Little James Ruttan wouldn’t be here today if it weren’t for dozens of different experts at the Alberta Children’s Hospital and the love of one other special person – his twin brother Theo.
Parents Kristina and Aaron were thrilled to learn they were pregnant with twins. Then a 13- week ultrasound showed the babies were conjoined at their umbilical cords, sharing portions of their urinary and digestive systems. As a result, Theo was missing the amniotic fluid needed to develop his lungs. Their joy was shattered as they were left to prepare for the sad possibility that their babies might not survive. Kristina describes the rest of her pregnancy as a “palliative pregnancy.” At only 29 ½ weeks, in June, the babies went into fetal distress, prompting labour. After James and Theo were delivered via emergency C-section at the Foothills, pediatric surgeon Dr. Andrea Lo came over from the Alberta Children’s Hospital to perform a surgery that would disconnect the arteries in the shared cord and keep them alive for their intricately planned transport to the Alberta Children’s Hospital.
With the help of dozens of hospital staff caring for them, the twins were safely transported to the Alberta Children’s Hospital via the Pediatric Critical Care Transport Team. But Theo began to fail, so Dr. Lo performed another operation to disconnect the twins’ bowel and bladders and digestive system. Theo stayed alive just long enough to give James a chance at survival, and then he passed away. James underwent a reconstructive surgery to build his own urinary and digestive system.

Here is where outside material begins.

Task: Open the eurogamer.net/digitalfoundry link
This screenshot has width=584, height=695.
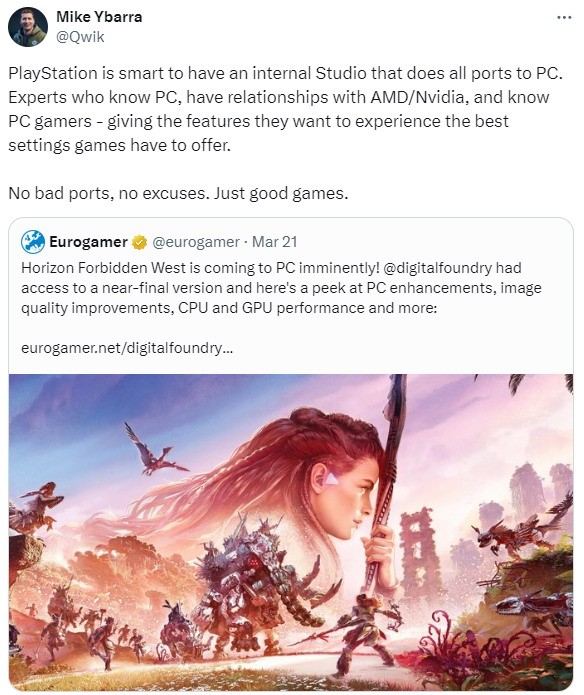Action: 127,348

For the next 2 ½ months, James recovered in the Edwards Family Neonatal Intensive Care Unit (NICU), where with the help of his incredibly loving care team, he grew stronger. Kristina recalls how the nurses would swaddle James with beautiful wraps and always knew his name. They helped him learn how to take a soother, so Kristina could successfully breastfeed him. And they made Kristina and Aaron feel part of James’ care team, while also helping them grieve their loss of Theo. Six weeks later, James underwent another surgery on his bladder by Dr. Fermin- Risso. James still has ongoing medical needs for his bowels and bladder and will require future surgeries to continue to improve his outcomes. The hospital has given him the best quality of life and will continue to care for him as he grows.
Kristina can’t say enough about the surgery and NICU teams at the hospital. “They gave me James.” Not only did the hospital save his life, it will continue to be his lifeline.